Выплата (СИ) - Каляева Яна. Страница 22
Все бы ничего, если бы не телефон, который нельзя выключать. Он что-то вроде браслета на ноге у заключенного, отбывающего условный срок. И прослушка эта еще… Что поделать, есть вещи поважнее личной свободы.
И все-таки к концу марта, когда до свадьбы оставалось четыре дня, я уже начал надеяться, что Прорывы и Штаб так и не станут частью моей жизни.
Напрасно, разумеется.
На исходе зимы неожиданно выпал снег, пушистый и мягкий. Он покрыл черный налет на сугробах, грязь на истоптанных дорожках, ветви деревьев. Денек выдался морозный, но ясный. Солнце светит по-весеннему ярко, и поднадоевшая улица за окном выглядит чистой и праздничной.

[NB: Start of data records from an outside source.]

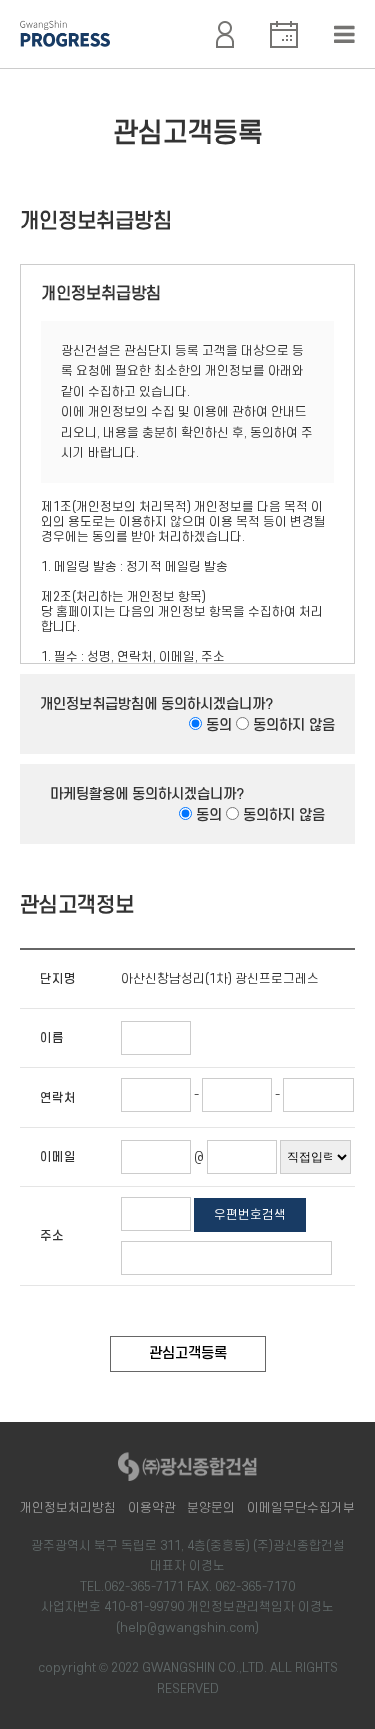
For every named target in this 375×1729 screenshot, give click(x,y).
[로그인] (225, 28)
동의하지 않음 (294, 725)
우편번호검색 (250, 1215)
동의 (219, 725)
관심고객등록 (188, 1353)
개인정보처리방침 (68, 1508)
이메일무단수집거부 (301, 1508)
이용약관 (152, 1508)
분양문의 (211, 1508)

— Немедленно идем в парк! — смеется Оля; у нее сегодня выходной, да и я не обещал появиться в офисе. — Никаких отговорок! Когда ты в последний раз просто так, безо всякой цели гулял?
Хмыкаю. Оля, как обычно, права. Когда я в последний раз выходил на улицу без какого-то дела? Крохи свободного времени после работы, тренировок, домашних дел и… других дел проводил на диване, тупо уткнувшись в телефон. Забыл уже, каково это — просто гулять с любимой женщиной.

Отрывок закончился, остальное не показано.